At seven p.m. Zoe slipped out of her apartment dressed all in black. She scampered down the stairs under the murky light of a bare, dirty light bulb suspended high above her head. When she opened the door leading to the street, a blast of frigid wind blew in and the light bulb swung on its chain, omitting an eerie creek. Zoe bounced out onto the street.
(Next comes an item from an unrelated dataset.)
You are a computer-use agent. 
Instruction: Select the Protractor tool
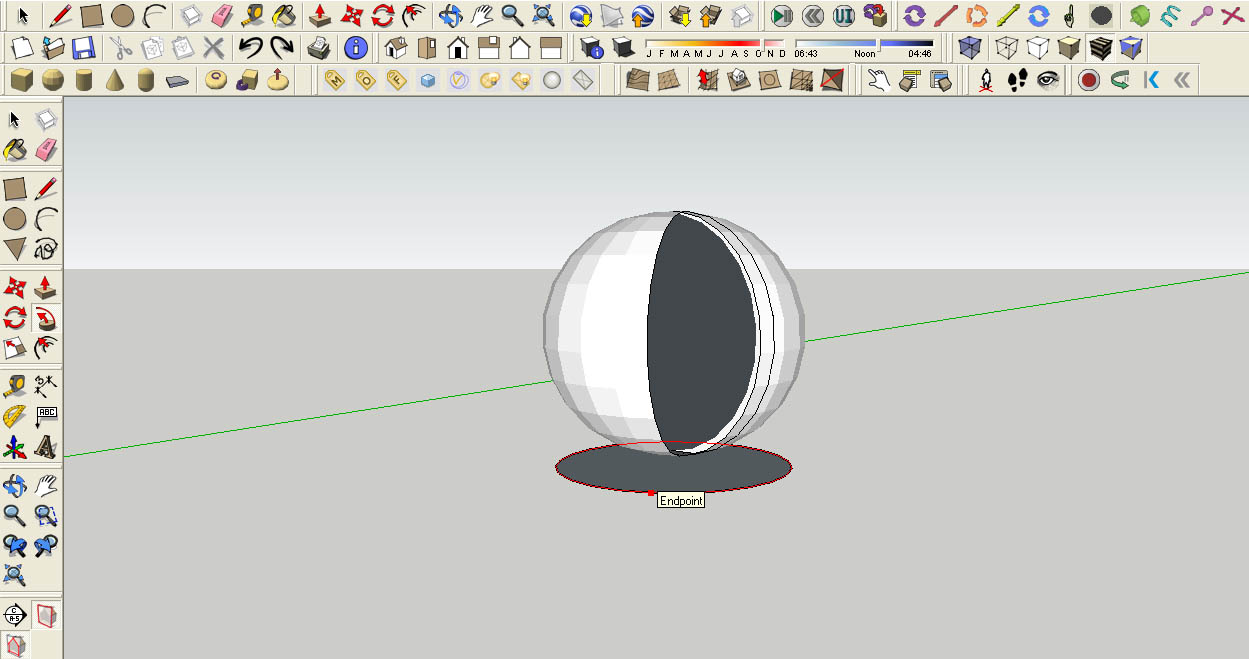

She'd waited until seven for two reasons. One, night had completely fallen. And two, the Faraway Middle School's holiday play had begun. Half the town would be packed like sardines into the musty middle school auditorium. Leaving her free to implement her plan.
She walked briskly out of downtown Faraway, her hands shoved into the pockets of her worn black hoodie. A shiver ripped through her and her teeth chattered.
Zoe walked and walked until she found herself in the neighborhood of East End. It was the most affluent neighborhood in Faraway. The only neighborhood where the houses weren't either ancient, or little identical pill boxes. This is where Zoe had decided to change her life.
She slowed down and peered into the windows of the sprawling brick homes as she passed them. Some were decorated for Christmas already, which she found annoying. She wondered if rich people ever thought of how obnoxious their ostentatious Christmas displays were to people who couldn't afford even the paltriest of trees.
Smiling families could be glimpsed through some of the cozily lit windows, but most of the homes hunkered dark and quiet. This was a neighborhood with a lot of kids, so most of the occupants would likely be at the show, as she'd expected.
At the very last driveway on the very remotest cul-de-sac, Zoe stopped. She looked all around and noted every house on the block appeared dormant. She looked up at each dark window in the house, as they seemed to stare down at her like eyes that knew her secrets. She took one more deep breath, and then jogged up the driveway and around to the garage's side entrance.
Zoe paused again, staring at the shining brass handle. Her heart sped. She considered turning around and 86ing the whole plan. But then she shook her head. Instead of chickening out, she pulled the sleeve of her hoodie over her ice cold fingers and tried the door.
She beamed as it swung open into a still and quiet garage. With one more glance around, she stepped inside.
was parked inside the three car garage, glistening silver in the darkness. She imagined there would also be some sort of fancy van or utility vehicle parked there later, when the family was home. She carefully made her way around the car and mounted some steps that led to a door to the home's interior.
Inside, it smelled like cinnamon. It was a festive, clean scent. Like a place that was regularly cleaned with actual cleaning chemicals and disinfectants rather than just hot water and tattered rags. Like a place where the occupants could afford things like candles and air fresheners. She stood there for a moment, enjoying the feeling of being in this place, and getting her bearings.
Zoe had come there to steal. She just had no idea what.
She quietly crept down a hallway, through a laundry room (that was bigger than her bedroom) and finally into a kitchen. Almost immediately, her eyes landed on money.
She glimpsed bills pinned with a magnet to the refrigerator. She hurried forward to investigate. Sure enough, there were three, twenty dollar bills there for the taking. Zoe giggled. "Seriously?" she whispered. Such an odd place to keep sixty dollars, she couldn't fathom it. All the same, she covered her hands with her sleeves again, snatched the money, and folded it into her jeans pocket.